The lack of enthusiasm is partly due to fear that it will be harder and more expensive to take on commercial debt, which accounted for $135 billion of total external debt in 2020.
Before omicron, Africa’s outlook for 2021/22 was mixed, with economies pegging their hopes on recovering trade, rising commodity prices, rebounding tourism and agricultural output. This was despite mounting debt, high unemployment, low vaccination rates and political unrest in certain regions.
“Africa is projected to grow by 4.6 percent in 2021, then average 4 percent up to 2025,” says the EY report. “Côte d’Ivoire, Morocco and Kenya are expected to rebound more strongly in 2021.”
Now with China — Africa’s biggest trading partner — instituting new Covid-19 measures in the shipping industry, this is potentially expected to disrupt the global supply chain, compounding problems for the continent.
In the nine months to September 2021, China-Africa trade stood at $185.2 billion, up 38.2 percent year-on-year, with direct investment in Africa totalling $2.59 billion, up 9.9 percent year-on-year, according to China’s Ministry of Commerce. Much of the trade is skewed in favour of China, as the continent imports heavily from the Asian giant.

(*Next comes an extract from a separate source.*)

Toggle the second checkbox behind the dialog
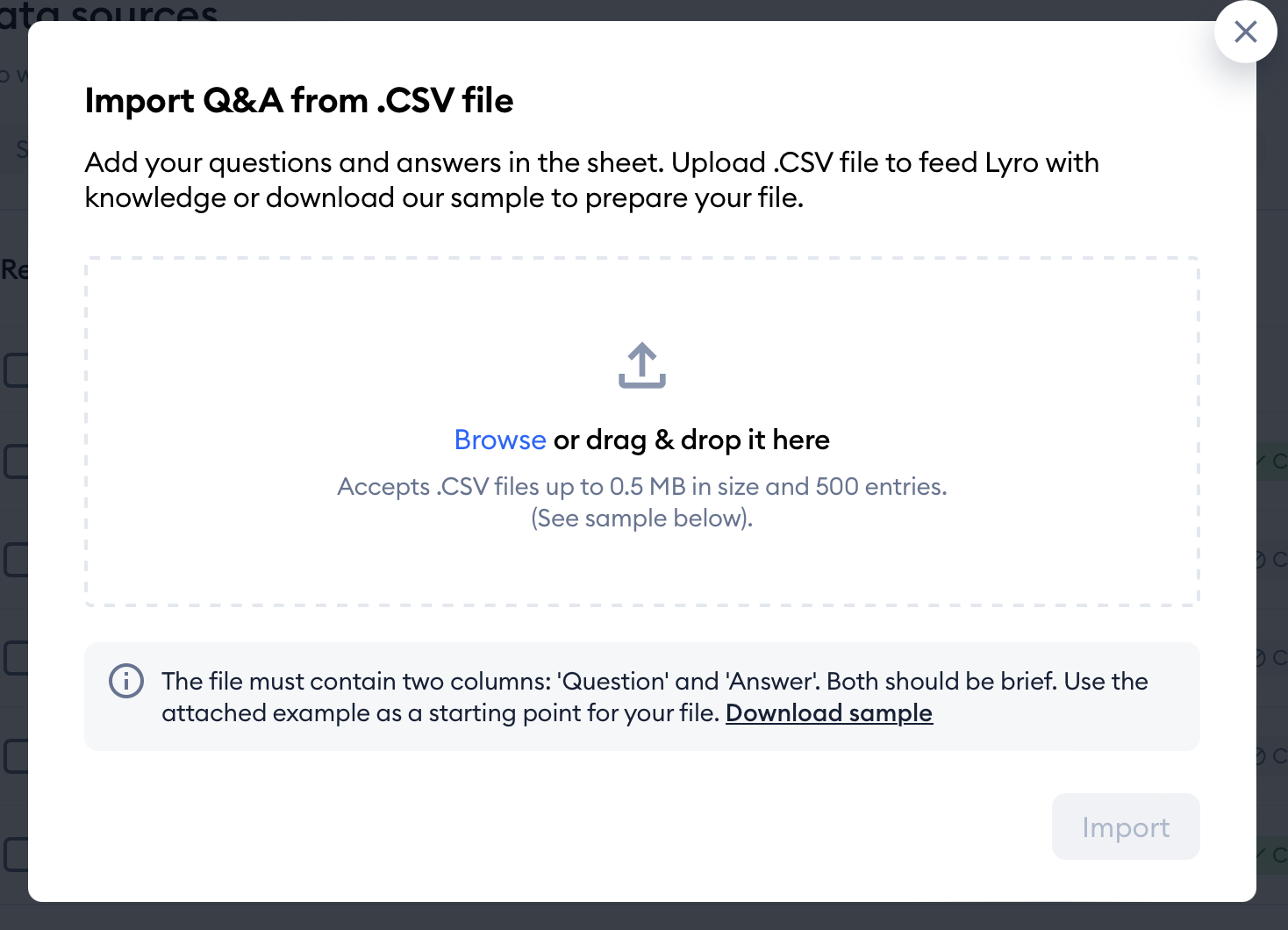The image size is (1288, 930). click(15, 461)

Beijing’s new containment measures requiring seafarers to undergo a seven-day mandatory quarantine have made it difficult for ships to change crew, a move that is prolonging shipment periods.
“China’s strict Covid-19 quarantine measures are contributing to lags in the shipping process, which could worsen the supply-chain crisis,” said maritime lobby, Global Maritime Forum.

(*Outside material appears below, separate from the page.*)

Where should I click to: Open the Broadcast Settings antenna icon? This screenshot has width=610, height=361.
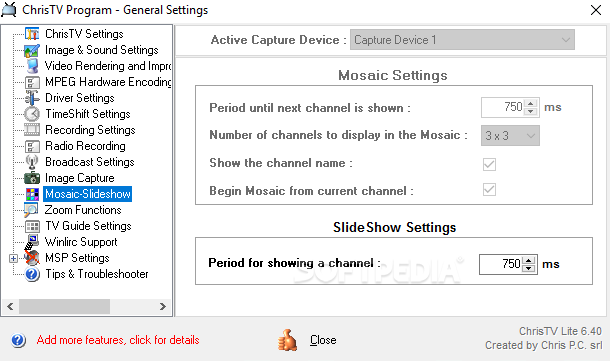point(32,162)
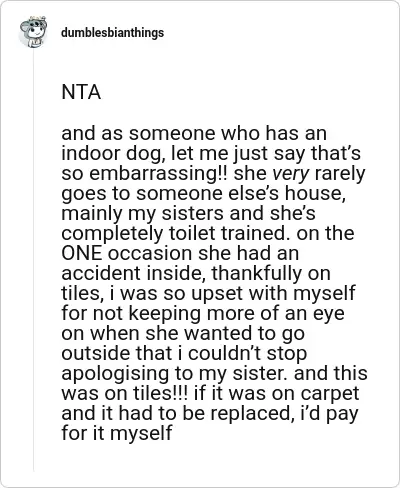400x488 pixels.
Task: Click the word 'carpet' in the comment
Action: coord(330,394)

The “reassurances” from the West have not calmed Africa. Most of its economies have had to depend on the World Bank and the IMF for bailouts. A majority are still depending on donations and goodwill from Western countries for Covid-19 vaccines at a time when less than six percent of people on the continent are vaccinated against Covid-19, compared with a 60 percent rate in the developed world.
UN’s António Guterres has warned about the dangers of vaccine inequality, adding that “low immunisation rates are a breeding ground for variants.”
WHO’s vaccine advisory group is expected to meet soon to review data on extra vaccines as wealthy countries administer booster shots to their populations amid debate whether boosters will provide greater protection against the disease.
Africa has been relying on the Covax facility, supplied by the Serum Institute, for its vaccine doses, but this also faced major hurdles after India in April banned exports of vaccines as it sought to deal with its own domestic demand.
The export ban left the continent depending on donations as the Serum Institute only managed to ship out to Covax 30 million of the agreed 500 million doses.
To date, over 90 million donated doses have been delivered to the continent via Covax and the African Vaccine Acquisition Trust (Avat) and millions more via bilateral arrangements. However, the majority of the donations have been ad hoc, provided with little notice and short shelf lives.
“This has made it challenging for countries to plan vaccination campaigns and increase absorptive capacity,” said a statement from the WHO, Africa Centres for Disease Control and Prevention and other agencies.
The agencies argued that having to plan at short notice and ensure uptake of doses with short shelf life magnifies the logistical burden on the African health systems and an ad hoc supply takes up human resources, infrastructure, cold chain capacity that could be directed towards long-term successful and sustainable vaccine rollout.
This week, the Serum Institute pledged to supply 40 million doses of the AstraZeneca to Covax before the end of the year after India resumed exports last week.
Beijing has also pledged to send one billion vaccine doses to the continent. President Xi Jinping said that “Africa and China must close the vaccination gap and prioritise the protection of our people.”
“We will donate 600 million doses directly, while a further 400 million doses will come from other sources, such as investments in production sites,” President Xi said.
In November, US President Joe Biden pledged 17 million doses of the single-shot Johnson & Johnson vaccine to the African Union.